Folk Dances of Eastern India
The Bihu is a folk dance connected with the Bihu festival, celebrated to mark the arrival of the new year at the spring solstice. There are two other Bihu festivals, at the autumn equinox and the winter solstice, but the dance is associated with the April festival. Bihu festivals are secular, marking the seasons significant to farmers, and have roots in ancient fertility rites.
The Bihu dance is performed by both young men and women, sometimes with the dancers all of one gender, while the others are spectators. The dance has quick steps, particular movements of the chest and shoulders, and rhythmic movements of the arms and hips, depicting the joys of spring and youth. Bihu is usually performed in the open under a tree or in natural surroundings. It is accompanied by specific songs with themes ranging from love poems to welcoming the new year, to daily village life. Dancers wear traditional Assamese clothing.
This dance is named for the Santhal community, a tribal people living throughout Bihar, Jharkhand, and Bengal in India. The Santhal dance is performed by men and women. The women wear distinctive white saris with red borders. The men wear dhotis.
The dance is performed during harvest festivals, and some of the steps and movements of the dance resemble the actions of harvesting. The men beat dhols, or carry mock dhols, during the dance, to announce the good harvest. The dancers form various patterns during the dance. Notably, the women form a line, dancing hip to hip, with arms around each others’ waists.
Known popularly as the Bamboo Dance, Cheraw is performed by various tribes in Mizoram. It is performed at all festive occasions. Similar dances are popular in the Far East and the Phillipines, and Cheraw may be of foreign origin, brought to Mizoram during a migration.

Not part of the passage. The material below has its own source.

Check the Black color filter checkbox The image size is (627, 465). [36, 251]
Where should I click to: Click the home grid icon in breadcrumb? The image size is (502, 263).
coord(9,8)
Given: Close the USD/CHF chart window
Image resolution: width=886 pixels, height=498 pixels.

Long poles of bamboo are laid across logs on the ground, one at each end. Each pair of poles is held at each end by a person who sits on the ground, holding one pole in each hand. Sometimes a number of such pairs are laid out parallel to each other. Sometimes two pairs are arranged in a cross. The bamboos are struck against each other, and the logs on the ground, in rhythm with the music. The dancers skip in and out between the bamboos, and avoid getting caught between them. Generally girls and women in traditional attire perform the dance, and skillfully weave patterns through the bamboo poles in time with the singing and drumming. The steps have variations, and sometimes mimic the movements of birds or other familiar actions. The dance gets faster and faster as it proceeds, demanding fast and precise footwork.